Again, will you treat God's claims as last and least of all? You talk as if you were doing all your duty, and yet you utterly neglect God and set aside his claims on you as if they were altogether false and fictitious.

You show this often by the way you plan for the future. Has it not often been in your heart that you would come to God and get mercy when you have become too old to enjoy sin any longer? Virtually you assume that it will be soon enough to do right by God when you cannot otherwise keep out of hell another day. And does not this show how little you care for God's rights?

You put it in a little more plausible shape perhaps, but the thing itself is the very same and not a whit the better for its fairer seeming. You say it thus;--I must attend to other matters; my lessons--my business, the cares of life or the pleasures I love; and when I have done with them all, then I can afford for the sake of heaven to give to God the dregs of my existence! You can, indeed! But can God afford to accept you then? You propose to meet all other claims first; your own, your neighbor's, every body's; and let God's come at the very last end of your life! Does this seem to you like fair dealing towards God? If any body must be neglected, you say let it be God! If any claims must be shuffled off contemptuously, let it be his!

Do you flatter yourself that this treatment of God will conciliate his good will, and put your relations in a shape favorable for your final blessedness?

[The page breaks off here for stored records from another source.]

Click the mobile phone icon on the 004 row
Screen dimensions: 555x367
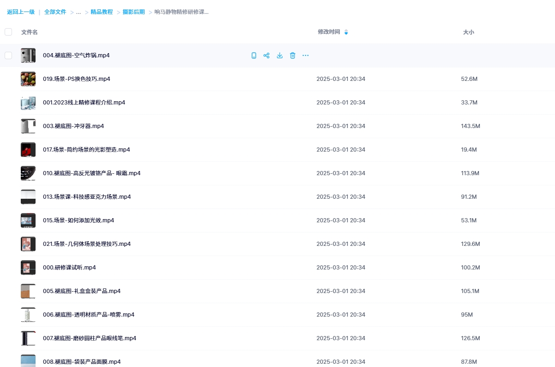[253, 55]
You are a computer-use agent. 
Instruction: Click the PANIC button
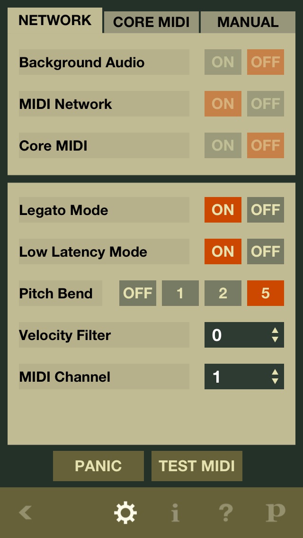(98, 466)
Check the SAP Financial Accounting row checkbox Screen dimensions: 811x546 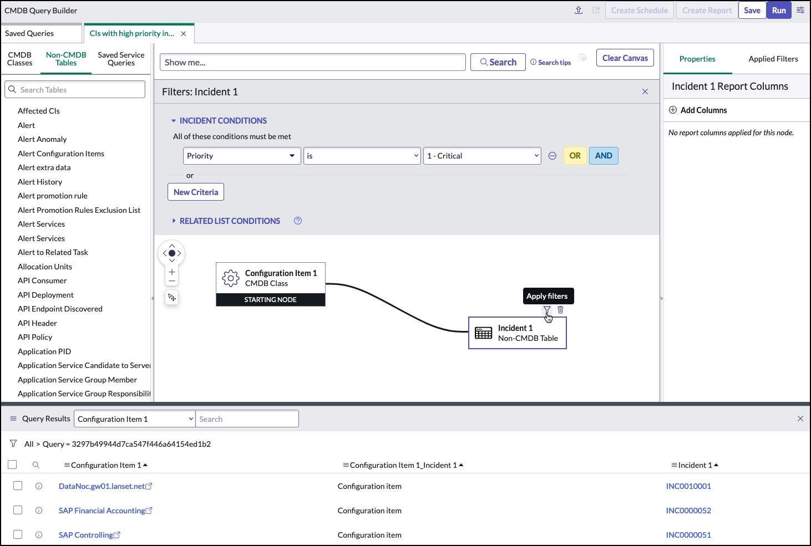pyautogui.click(x=17, y=510)
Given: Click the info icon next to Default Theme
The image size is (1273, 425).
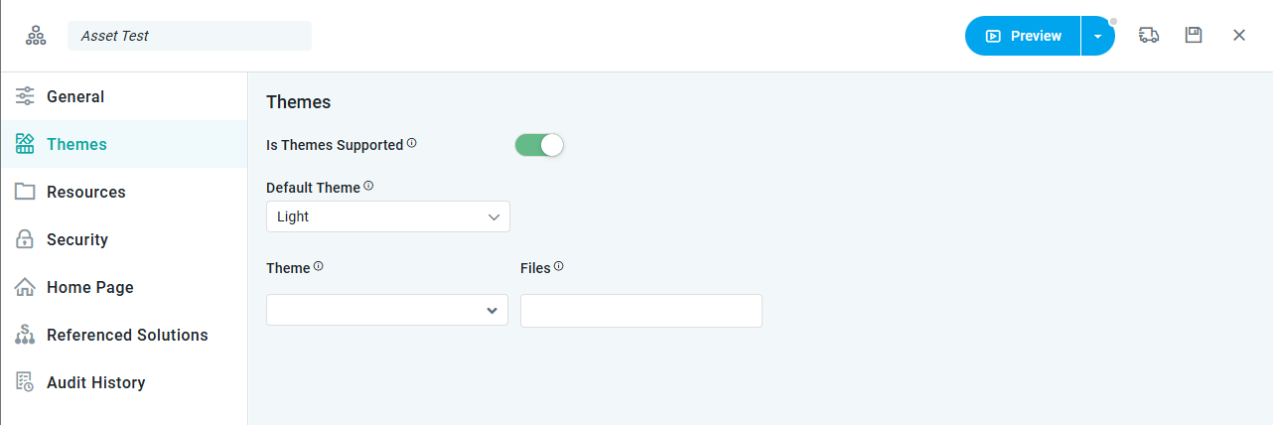Looking at the screenshot, I should 368,186.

Once more; can you for one moment doubt that you must utterly fail to meet your obligations? Are you not certain of bankruptcy? Are you not shut up to it, past all escape? Then why will you not now acknowledge your sins; restore all that remains; and cast yourself at once on his clemency? He wants you to do this now! O come; give up the last thing you have, and throw yourself on his great mercy!

This offer is only for a season. There is a limit to it; none can tell how near! Do you say--Then I will go on and yet increase my debt? Can you do that deliberately and with your eyes open? Then you can regard your salvation as miserably cheap and of little worth,[.] Perhaps you incline to think so. The word of God has long since said--"he that scorneth, he alone must bear it."